*** Source text ***
Since 2002, University of Virginia cognitive scientist Daniel Willingham has sifted the gold standard, controlled variable, peer reviewed scientific research (as opposed to less rigorous “educational” research). In jargon-free columns in the American Educator, a quarterly professional journal (with free online access provided by the American Federation of Teachers), Willingham  shares the nuggets most useful to instructors.

What science has discovered is different in some areas from what has been claimed by various educational philosophies. Frankly, the science is not necessarily what we wanted to hear. A summary might be: “Evolution has given humans a brain designed to help children learn a language naturally, but other learning is hard work.”

The good news is that science has identified what does work to make study and instruction more effective and efficient. Willingham presents both the findings and the science that supports them. Most of his examples reference K-12 instruction, but for college-level and high school instructors, combining Willingham’s research summaries with the practical tips in the book Make It Stick (see the Read Recs tab above) provides a marvelous summary of the new scientific consensus on learning.

A full listing of Willingham’s articles is available at  http://www.aft.org/newspubs/periodicals/ae/authors5.cfm

Of the 26 columns published to date, below are brief summaries of 9 that I believe are especially relevant to chemistry. Trust me: the summaries below do not do the articles justice. The hope is to entice you to clink the link to the column and explore topics of interest.

To focus on a “science-instruction” perspective, I have “re-titled” the questions addressed by each article as follows:

  1. Making Learning Enjoyable
  2. Why Knowledge In Memory Is Important
  3. The Value of Spaced Study – and Frequent Quizzes
  4. Helping Students Build Effective Study Habits
  5. Why Learning Is Concrete First, then Conceptual
  6. How To Help Students Construct Memory and Understanding
  7. Why Practice Beyond Mastery Is Necessary
  8. Can Critical Thinking Be Taught?
  9. Teaching and Learning Factual, Procedural, and Conceptual Knowledge

I’d suggest: pick a numbered topic above, check the summary below, then try a column or two. For topics in addition to what is in the articles, see Willingham’s book:  Why Don’t Students Like School? available in paperback for under $12.

Article Summaries:

  1. Making Learning Enjoyable

The article is Why Don’t Students Like School? at:

https://www.aft.org/sites/default/files/periodicals/WILLINGHAM%282%29.pdf

Willingham diagrams the interaction of working and long-term memory. In a human brain which evolved to support the “fluent remembering” required for speech, successful problem solving favors remembering how a similar problem was solved in the past. One welcome finding is that “solving problems brings pleasure” if a problem somewhat challenging but solvable with guidance.

In the age of the internet and calculators, why is it important to memorize? Being a scientist, most of Willingham’s descriptions of research are carefully qualified, so his response here is noteworthy:

“Data from the last 30 years lead to a conclusion that is not scientifically challengeable: thinking well requires knowing facts, and that’s true not simply because you need something to think about. The very processes that teachers care about most—critical thinking processes like reasoning and problem solving—are intimately intertwined with factual knowledge that is in long-term memory (not just in the environment).”

He also cites recent studies indicating “that children do differ in intelligence, but intelligence can be changed through sustained hard work.”
*** End of Source text ***
### Tasks to carry out:
A) Answer these questions using the passage on Willingham's columns:
(i) Since what year has Willingham been sifting controlled, peer reviewed scientific research?
(ii) How many columns does the writer say have been published to date?
(iii) What price does the passage give for the paperback of Why Don't Students Like School?
B) Reproduce word for word the part of the passage on Willingham's columns that opens with the words containing "To focus on" and closes with "Thinking Be Taught?".
The listing after this passage is not needed for anything here.
*** Data shown ***
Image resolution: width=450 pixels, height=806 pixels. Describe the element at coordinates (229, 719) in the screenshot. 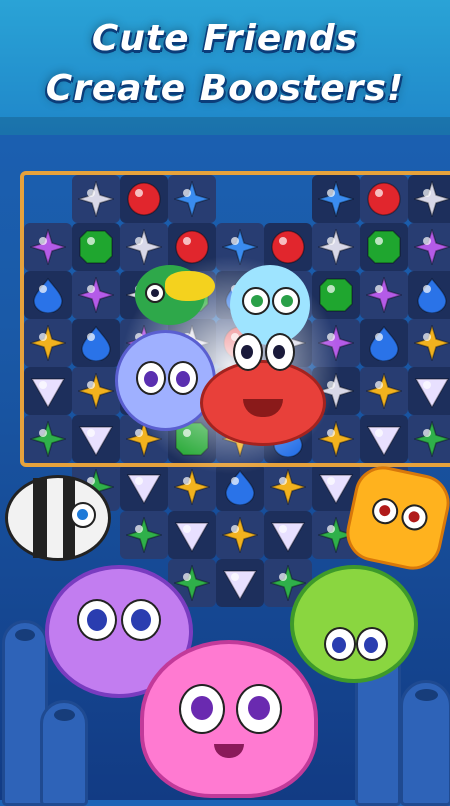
*** End of Data shown ***
### Results in order:
A)
(i) 2002
(ii) 26
(iii) Under $12

B)
To focus on a “science-instruction” perspective, I have “re-titled” the questions addressed by each article as follows:

  1. Making Learning Enjoyable
  2. Why Knowledge In Memory Is Important
  3. The Value of Spaced Study – and Frequent Quizzes
  4. Helping Students Build Effective Study Habits
  5. Why Learning Is Concrete First, then Conceptual
  6. How To Help Students Construct Memory and Understanding
  7. Why Practice Beyond Mastery Is Necessary
  8. Can Critical Thinking Be Taught?